The investigation into a deadly crash that killed 15 people in northeastern Saskatchewan last Friday will be a long and painstaking one, according to several collision experts.
Retired RCMP collision analyst Rob Creasser says months of work could lie ahead for the analysts and reconstruction experts who are tasked with piecing together the circumstances that caused the collision between a semi truck and a bus carrying the Humboldt Broncos hockey team.
Weather, skid marks, visibility, speed and the mechanical condition of the vehicles are just a few of the factors that will eventually be analyzed in order to reconstruct the crash, according to Creasser, a 28-year veteran with the RCMP in British Columbia.
“It’s almost physics,” he said in a phone interview. “Two objects come together and they depart at different angles, and you’re looking for any indication of braking, skid marks, gouge marks on the roadway, that kind of thing.”
READ MORE: Hockey sticks on porches across the country in tribute to Humboldt crash victims
READ MORE: B.C. hockey chaplain helps community grieve after Humboldt Broncos’ bus crash
Creasser said the initial gathering of information at the scene takes hours or days, as investigators try to find clues and work to create a comprehensive map that includes the location of each piece of debris and the vehicles’ resting places.
But analyzing that data can take much longer.
Computer simulations, he said, will eventually recreate the moments leading to the crash, while a parallel investigation will tackle witness and survivor statements.
There are also vehicle maintenance reports to obtain, and mechanics to be brought in to examine the engines of the shattered vehicles for any defects.
“When there’s a human death, there’s an autopsy,” he said. ”Well, this is the autopsy of the vehicles.”
In Friday’s tragedy, the truck was heading west at the intersection south of Nipawin when it collided with the bus.
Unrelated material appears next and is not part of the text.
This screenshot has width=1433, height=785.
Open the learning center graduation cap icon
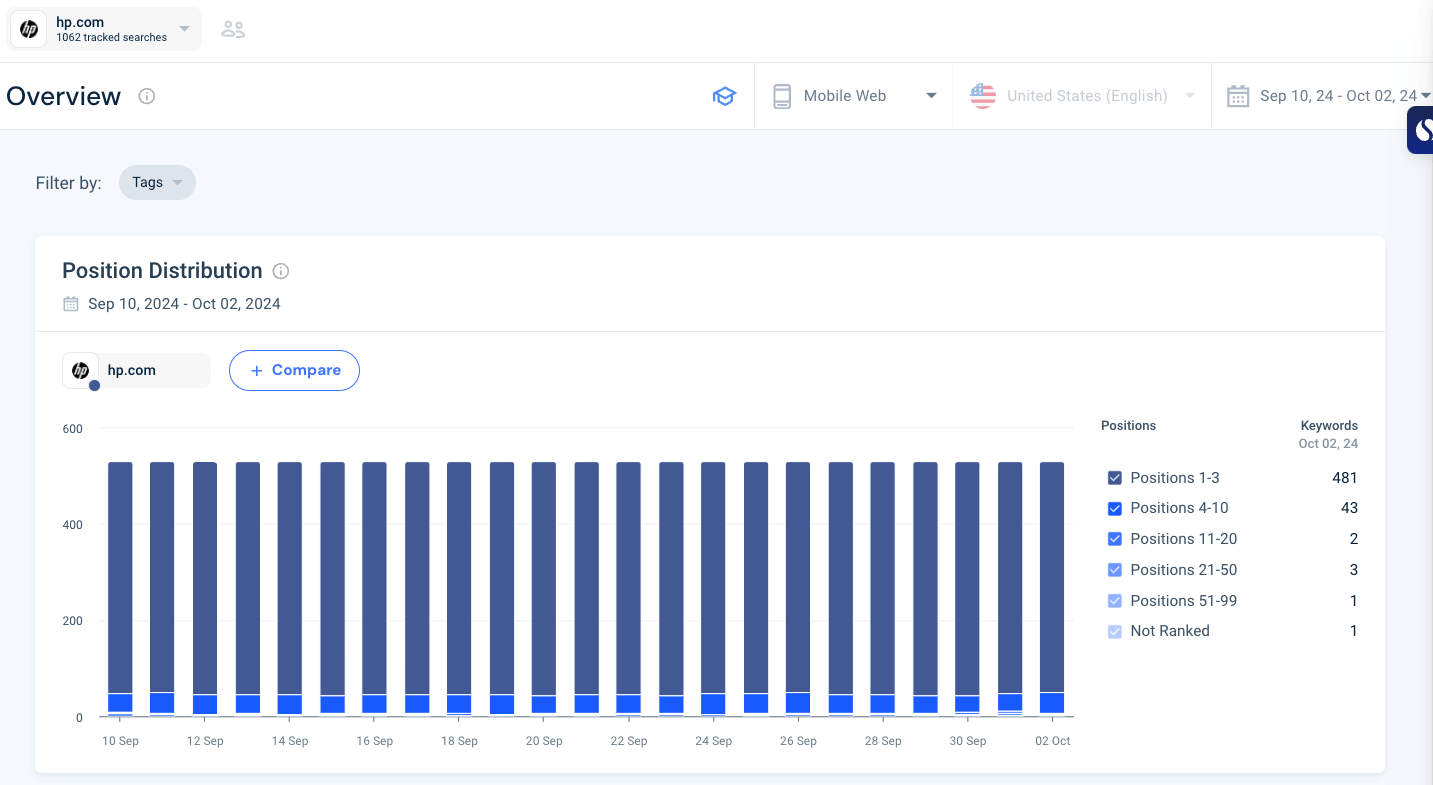tap(724, 95)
The force of the crash propelled both vehicles into the ditch at the northwest corner of the intersection.
Aerial footage showed the bus on its side, its roof peeled back and its front end destroyed.
The trailer of the truck lay nearby in a shattered mess, with bags of its peat moss cargo scattered all around. The tractor part was intact, lying on its passenger side.
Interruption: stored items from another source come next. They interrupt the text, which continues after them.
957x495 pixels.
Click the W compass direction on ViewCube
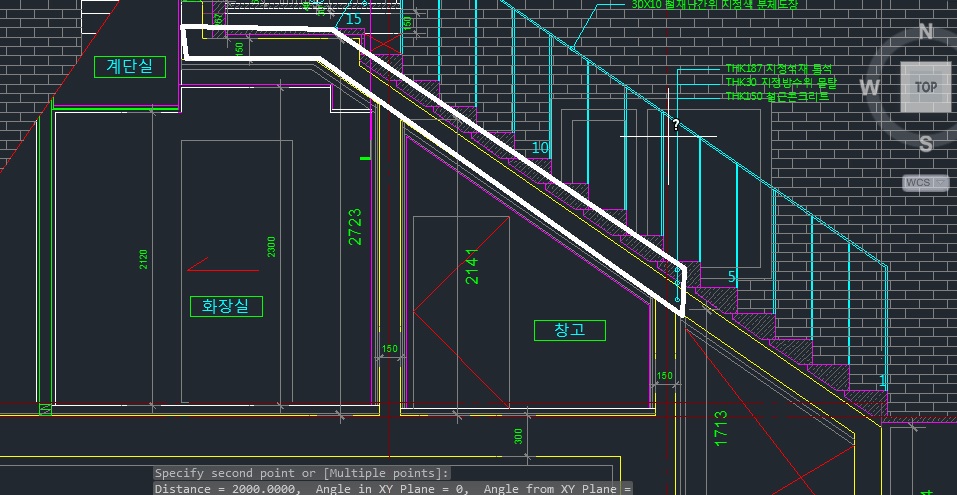point(869,88)
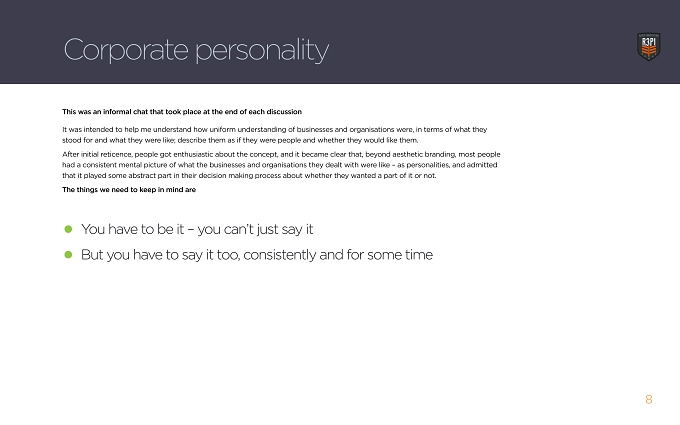Click the dark header banner area
Image resolution: width=680 pixels, height=425 pixels.
click(340, 42)
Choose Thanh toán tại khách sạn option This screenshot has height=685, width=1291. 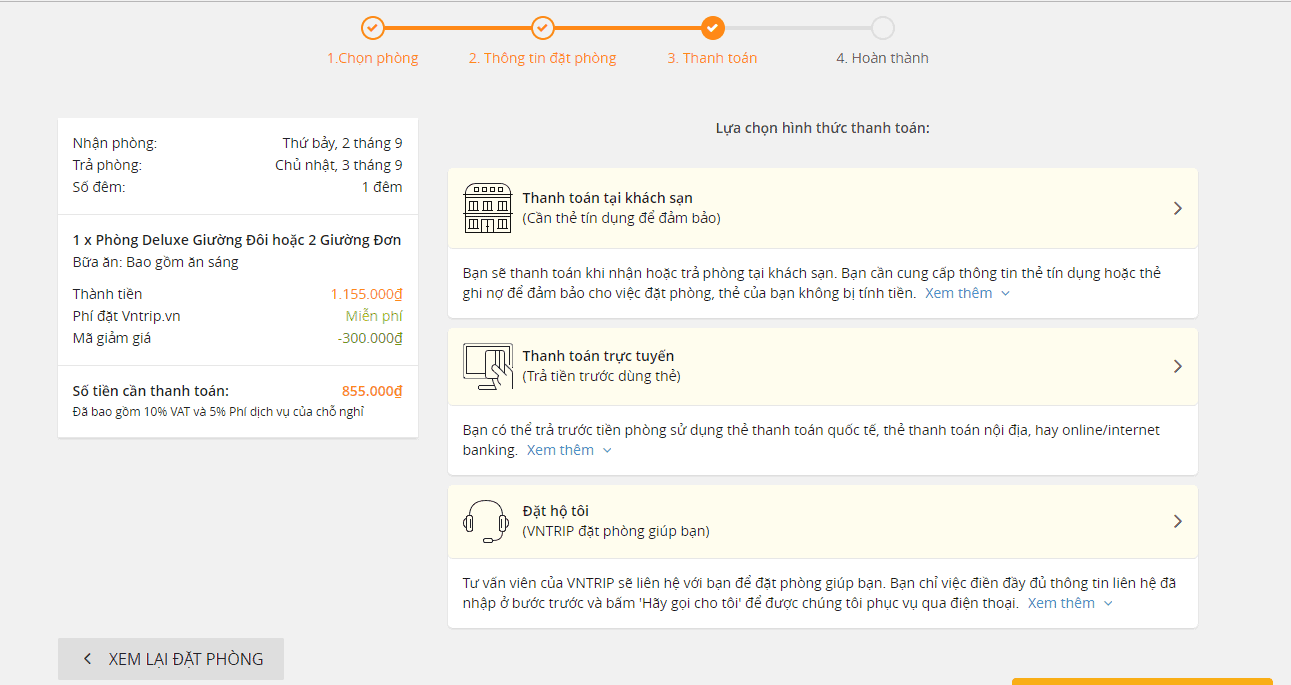823,208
The semi truck would have had to yield to a stop sign before crossing over the highway the hockey bus was travelling on. There is a stand of trees on the southeast corner of the intersection, limiting visibility of the approach on both roads.
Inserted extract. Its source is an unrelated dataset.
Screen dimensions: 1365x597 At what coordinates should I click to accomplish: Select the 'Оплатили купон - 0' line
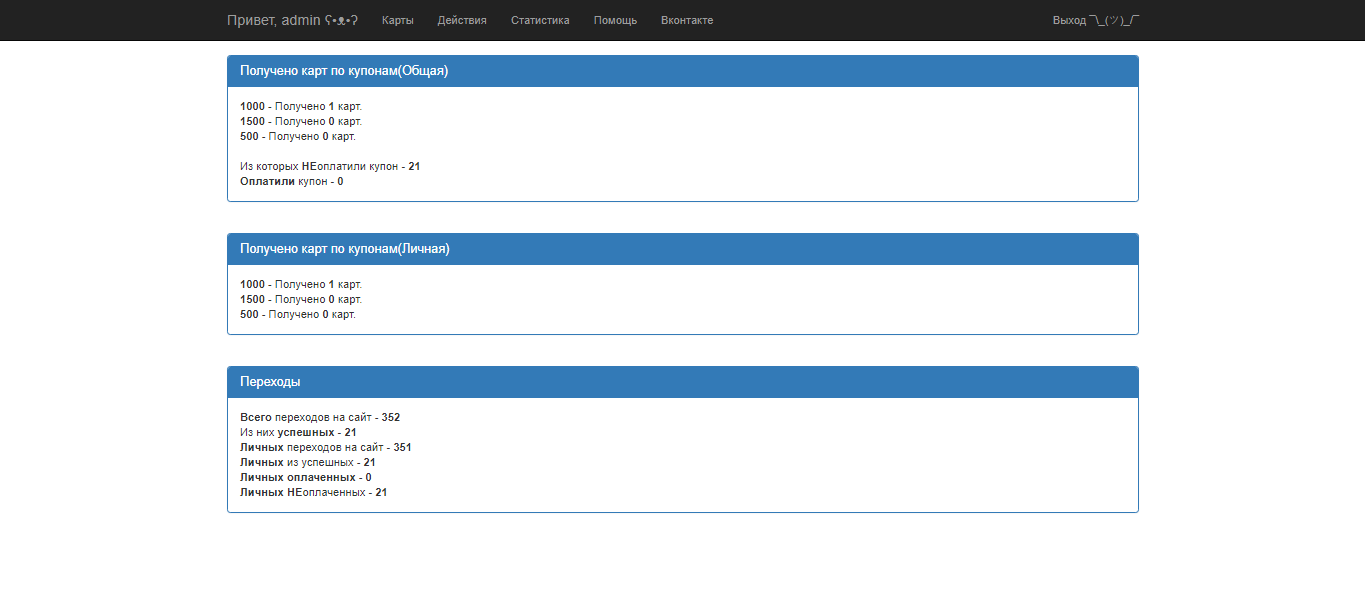coord(291,181)
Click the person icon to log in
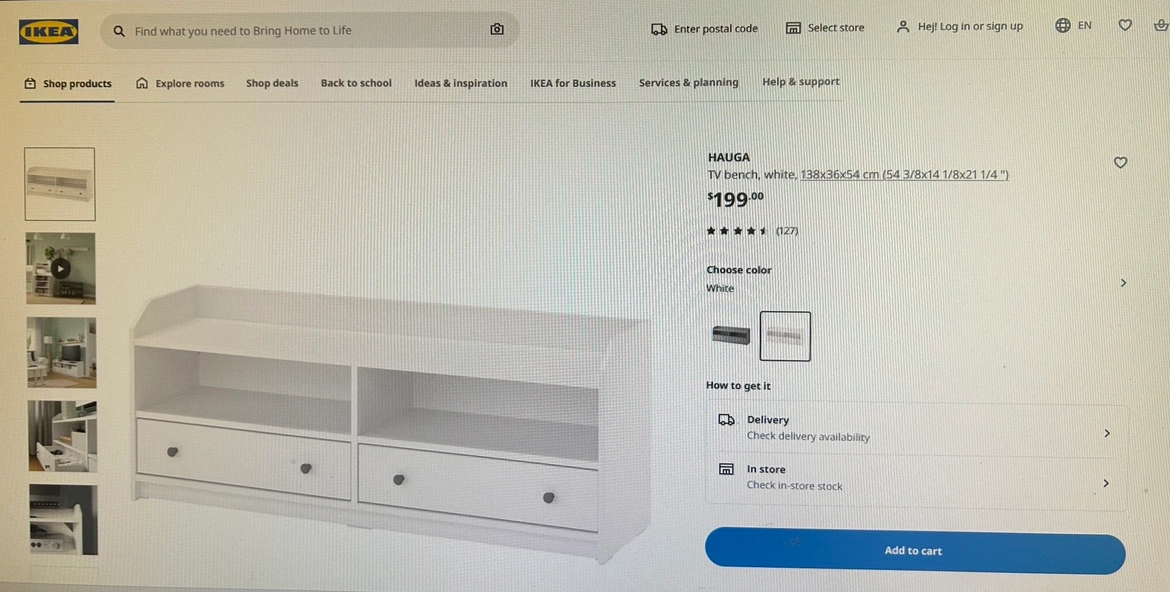Viewport: 1170px width, 592px height. tap(903, 27)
In the case of the Humboldt accident, ”the scene talks a lot,” according to former Quebec provincial police crash expert Pierre Bellemare.
Bellemare, who retired in 2005 after 25 years of service, says that since the road travelled by the bus didn’t have a stop sign, investigators will have to determine whether the semi truck came to a full stop at the intersection.
That, he said, will involve speaking to survivors and witnesses, confirming the truck’s speed, load, and mechanical condition, and checking for anything that may have impeded the driver’s field of vision.
Investigators will also look at the safety of the intersection where the crash occurred.
Jason Young, the president of Toronto-based reconstruction company Advantage Forensics, says analysts will look at the intersection’s history of recent accidents and make sure the road meets Canadian design standards for safety and visibility.
“We’re looking at the visibility across the corners, the visibility the driver on the side road has of approaching vehicles in both directions,” said Young, who has not viewed the site and is not involved in the investigation.
If traffic conditions and the accident history warrant, municipalities could eventually change an intersection to a four-way stop or a traffic signal, he said.
Some experts, he said, are also recommending increasing the number of roundabouts at intersections as a way to avoid often deadly T-bone collisions.
All three experts agree that a major investigation such as the Humboldt one is likely to take time, involving input from police, reconstruction experts, government agencies, mechanics, engineers, and eventually the Crown.
“This is something you don’t want to rush,” Creasser said. “You want to do a very thorough investigation, and you’re not counting on only you.”
He’s hoping the public will spare a thought for the front-line workers, many of whom are likely struggling with the trauma they’ve witnessed.
“You can’t unsee something,” he said. “You can imagine what those members who are first on scene, and those who came subsequently, saw.”